Berlanga y el pequeño Nicolás
Se cumple este año el centenario del nacimiento del ingenioso hidalgo del cine español: José Luis García Berlanga. Un talento que, en sus muchos años de carrera, tuvo tiempo de mostrar, de forma heterodoxa, brillante y libre, la mayoría de las situaciones esperpénticas que la política y la sociedad española dieron de sí, y de retratar la esencia de un tipo de español mezcla de pícaro, mezquino y torpe trepa.

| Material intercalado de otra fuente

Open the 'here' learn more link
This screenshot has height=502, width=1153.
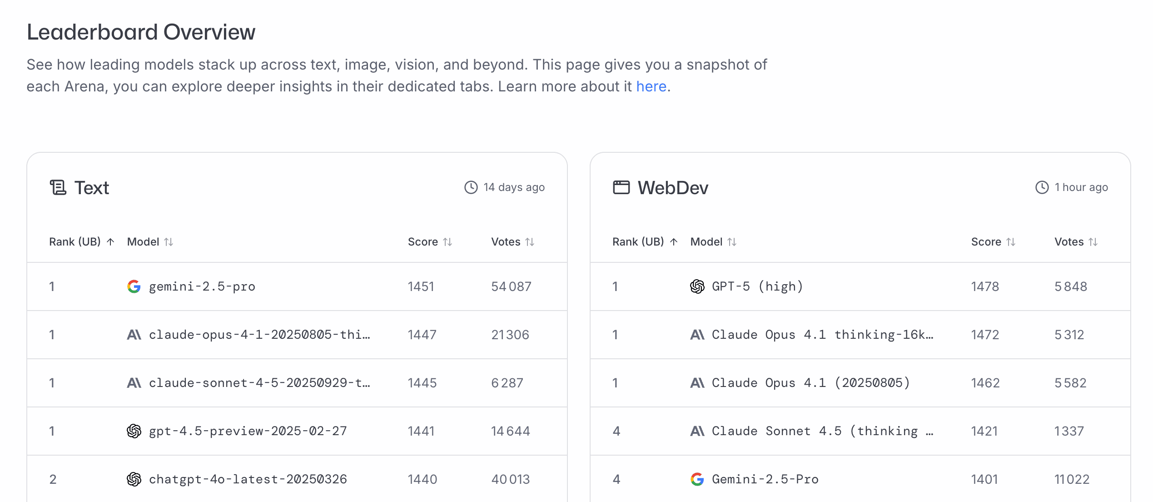click(x=651, y=86)
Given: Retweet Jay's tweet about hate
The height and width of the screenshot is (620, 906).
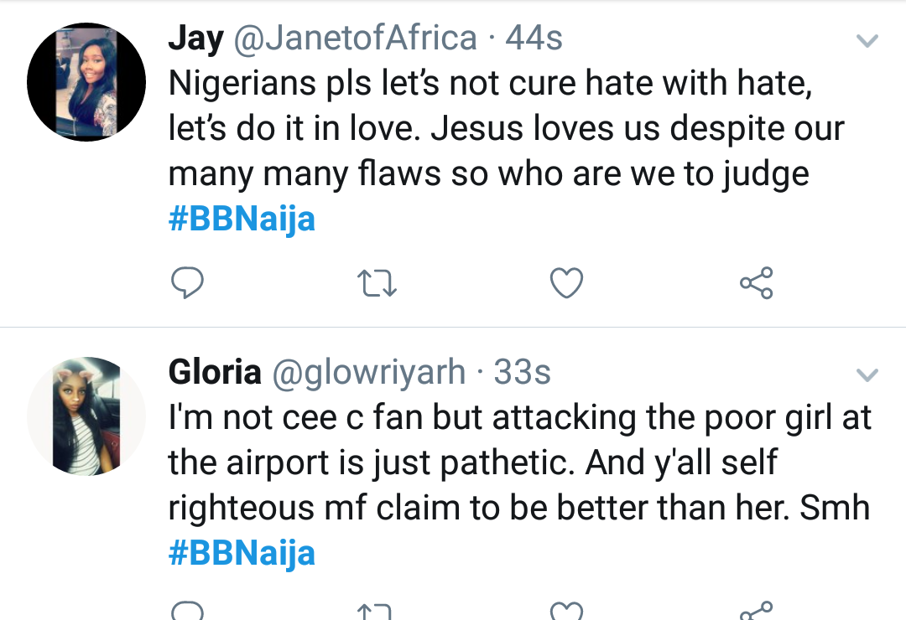Looking at the screenshot, I should click(377, 285).
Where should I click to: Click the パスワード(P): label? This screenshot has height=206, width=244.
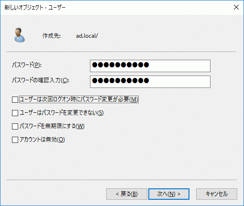coord(27,65)
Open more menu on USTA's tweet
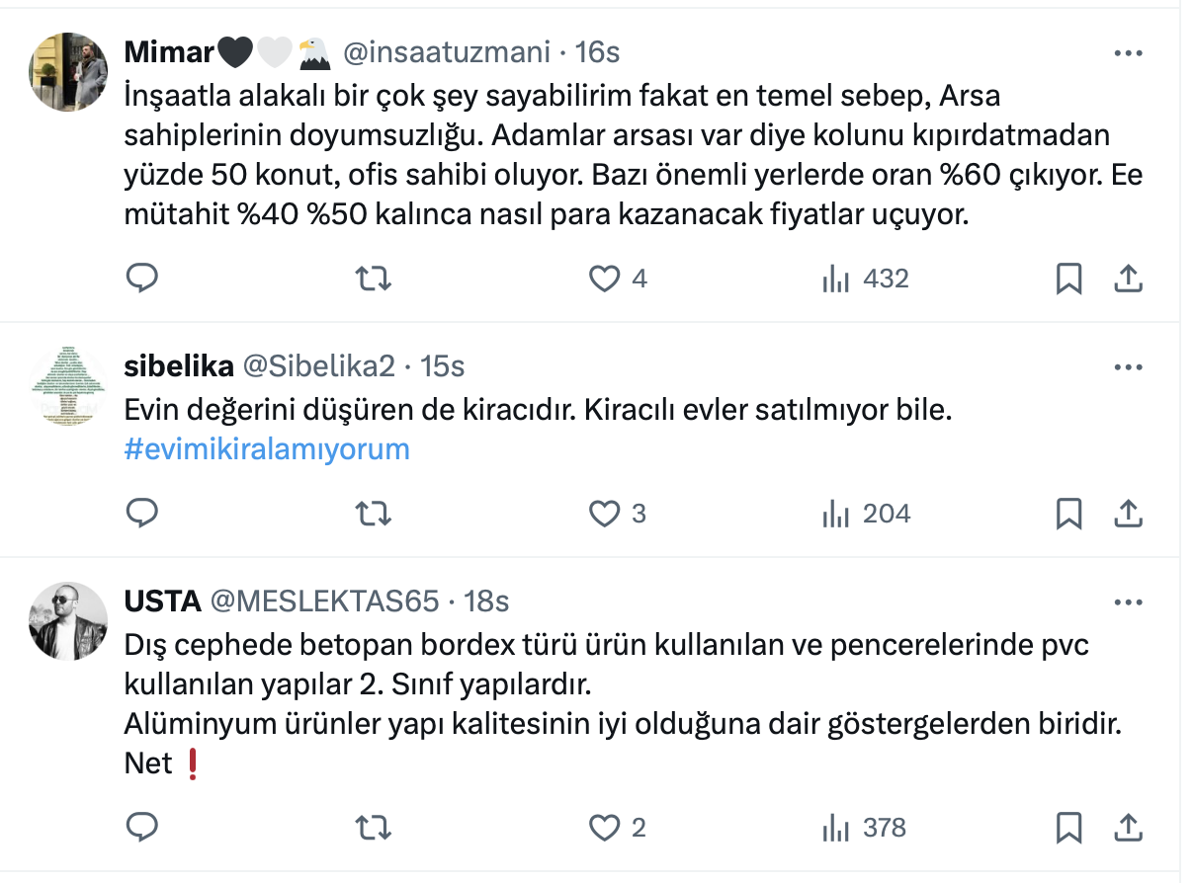The image size is (1194, 883). point(1128,602)
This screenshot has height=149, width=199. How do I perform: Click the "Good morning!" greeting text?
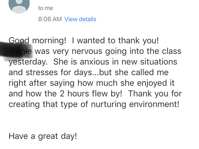tap(37, 41)
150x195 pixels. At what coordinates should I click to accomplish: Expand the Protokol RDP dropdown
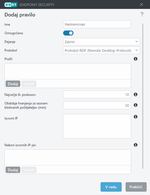[x=101, y=50]
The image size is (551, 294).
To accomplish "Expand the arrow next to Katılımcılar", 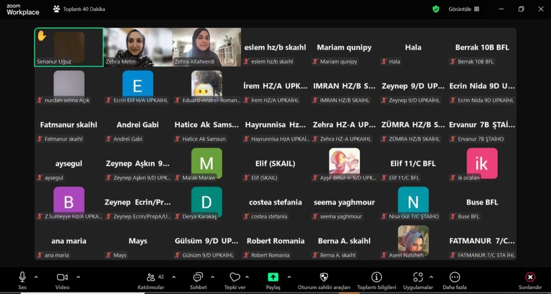I will click(174, 277).
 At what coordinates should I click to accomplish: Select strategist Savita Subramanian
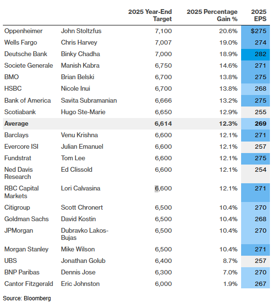[89, 101]
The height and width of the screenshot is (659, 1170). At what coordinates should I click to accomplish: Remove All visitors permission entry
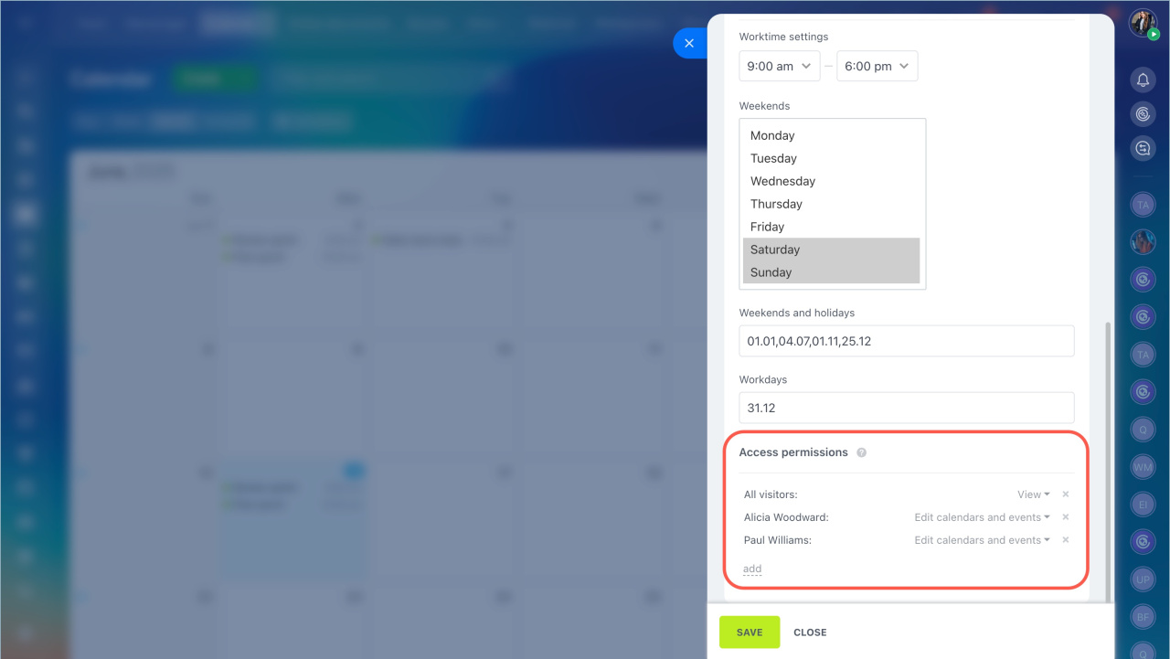[1065, 494]
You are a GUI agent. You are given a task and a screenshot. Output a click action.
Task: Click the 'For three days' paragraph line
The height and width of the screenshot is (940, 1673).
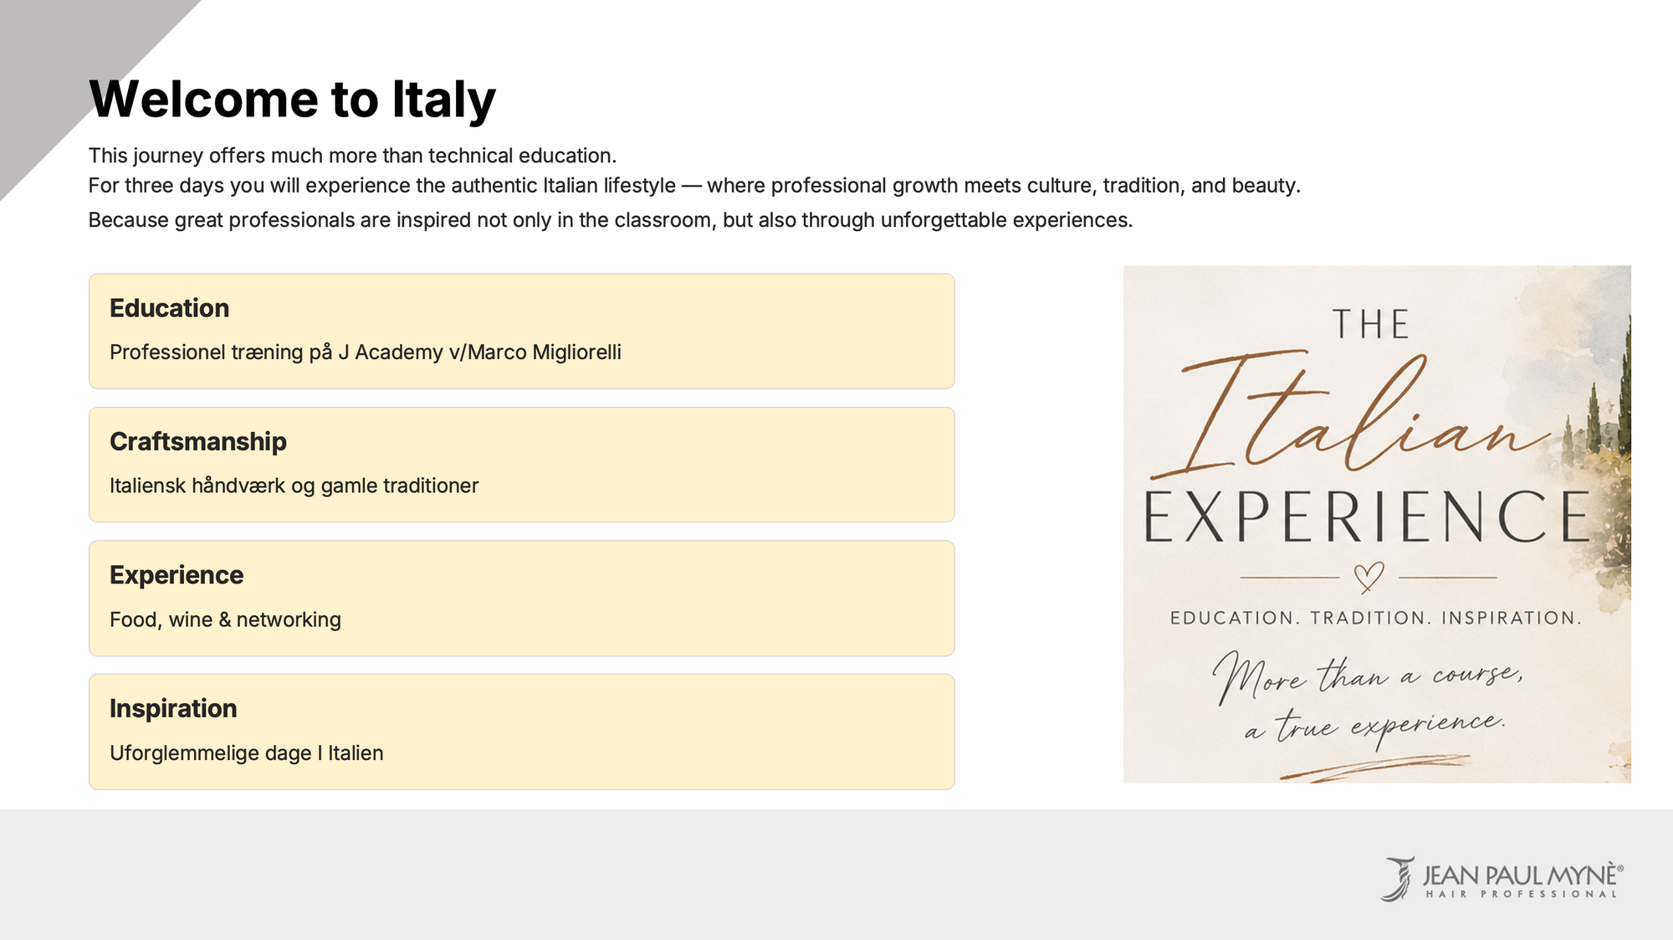pos(694,185)
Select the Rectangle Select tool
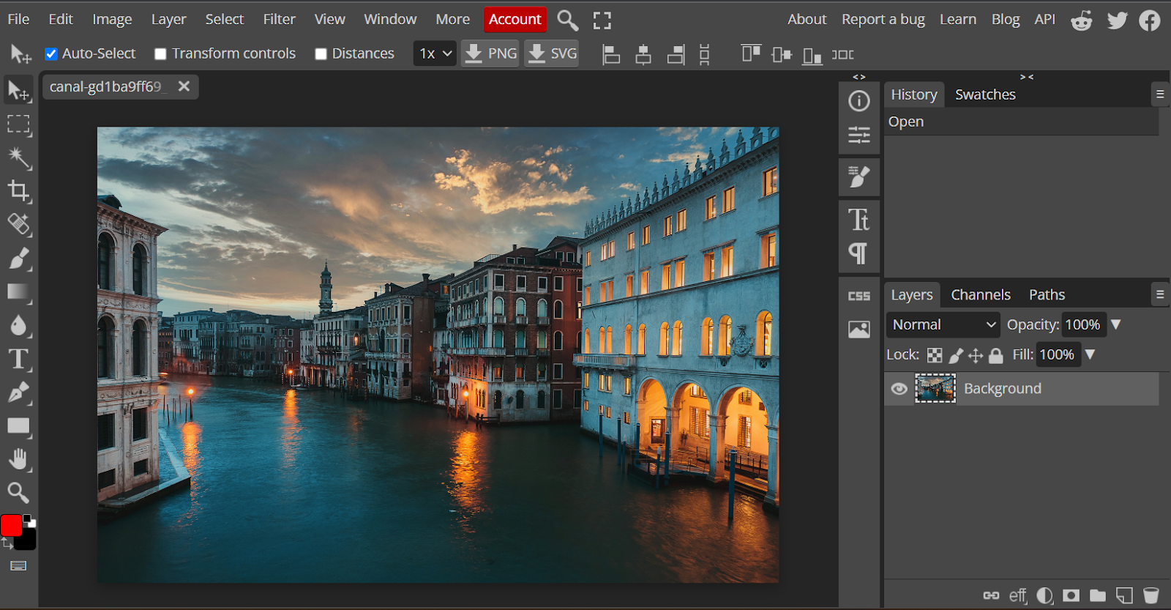This screenshot has height=610, width=1171. click(x=18, y=124)
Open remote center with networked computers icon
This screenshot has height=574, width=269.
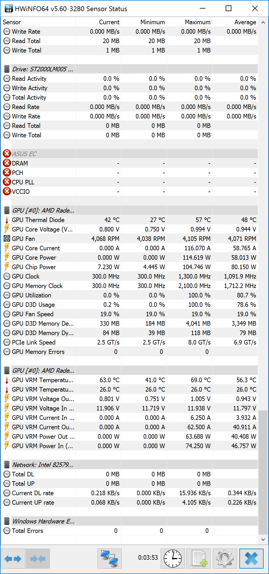pos(109,559)
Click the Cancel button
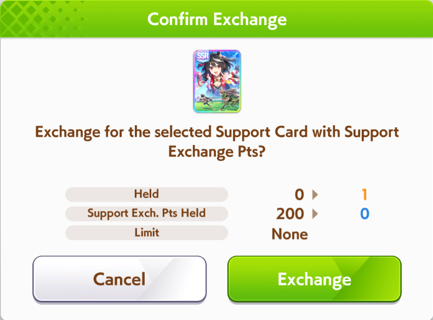 click(119, 279)
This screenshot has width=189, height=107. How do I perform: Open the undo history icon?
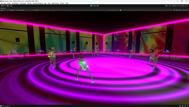click(x=166, y=6)
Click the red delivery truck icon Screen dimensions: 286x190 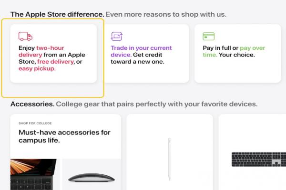click(x=25, y=37)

Cuánto material hubiera atesorado el cineasta, para pintar, reírse y sacarle el jugo a la España que comenzó con la crisis de 2008. Una España en paro, precaria, maleducada, snob, sin perspectivas de futuro y sin esperanza, más preocupada por cambiar el lenguaje, por crear tribus identitarias, por hacerse selfies o por desparramar narcisismo en las redes sociales.
Me imagino el partido que Berlanga le hubiera sacado a esa España que llevó a sus bebés a amamantar al Congreso, a esa España que se dejó coleta, a esa España que desenterró a Franco, a esa España queer, binaria, no binaria, de género fluido, pansexual, cisgénero… Me imagino a Berlanga haciendo arte y humor de los políticos con máster, de la España que madruga, de un hombre a caballo llamado Abascal o del engominado y patriótico Ortega Smith.
Pero de toda esa España valleinclanesca y hípster a lo que más partido le hubiera sacado Berlanga hubiera sido a las correrías, pillerías, travesuras y delitos del pequeño Nicolás, un nuevo Sazatornil, un nuevo pícaro y trepa en la España de Amazon y Globo. Un pícaro con chaleco de marca que, por cierto, ha sido condenado estos días a tres años de prisión por hacerse pasar por quien no era.
Y, sin embargo, lo más sorprendente del fenómeno del pequeño Nicolás, no está tanto en ese Lazarillo narcisista y pijo como en la sociedad que se dejó embaucar por su oratoria y por sus poses de alguien con soltura y poder. A esta sociedad nuestra de cada día, a sus instituciones, gobiernos, fundaciones, museos, Ayuntamientos, se les cae la baba con todo aquel o aquella que vienen precedidos de prestigio y poderío. Vivimos en una España de impostores, de gente que aparenta más de lo que es, de gente que se inventa currículums y títulos, de gente que va de importante, cuyos méritos son solo los de ir de importante. Los que llegan a lo alto no son los más preparados ni los mejores ni los más buenos, pero sí los más listos y los más pillos. Pero parece que España y los españoles sentimos un cierto regusto, un cierto íntimo placer, cuando nos la meten doblada, al dejarnos dirigir, manipular y engañar por los más trepas y pícaros del lugar. Puede que vaya en algún gen cateto que corre por nuestras venas, en un gen que quiere dejarse obnubilar por los que parecen lo que no son.
En todo caso, lo que más me preocupa de todo esto es que ya no vayan quedando cineastas ni artistas, como Berlanga, que sean capaces de reírse, desde la distancia y la libertad, lejos de partidismos, dogmatismos y sectarismos, lejos de estar encantados con el momento presente, de todas nuestras gilipolleces y tonterías. Es más, puede que en la España actual a Berlanga se le llamara equidistante, machista, frívolo… y que lo ajusticiaran en la plaza pública a garrote vil, como al condenado de su película El Verdugo.
Berlanga nos enseñó que un creador debe sacarle los colores a la sociedad en la que vive, sea cual sea esa sociedad y gobierne quien gobierne. Berlanga nos enseñó que un artista no debe casarse con nadie. Quizá, solo, con una muñeca hinchable, como la de su película Tamaño Natural.